→ **EXERCISE BRIEF**:
Recast the lines of the material below as a numbered list, leaving out any blank lines.

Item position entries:
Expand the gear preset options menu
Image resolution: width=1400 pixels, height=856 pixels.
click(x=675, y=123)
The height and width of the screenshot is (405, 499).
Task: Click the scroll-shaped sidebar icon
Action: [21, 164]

→ **FULL RESPONSE**:
1. Expand the gear preset options menu
2. Image resolution: width=1400 pixels, height=856 pixels.
3. click(x=675, y=123)
4. The height and width of the screenshot is (405, 499).
5. Task: Click the scroll-shaped sidebar icon
6. Action: [21, 164]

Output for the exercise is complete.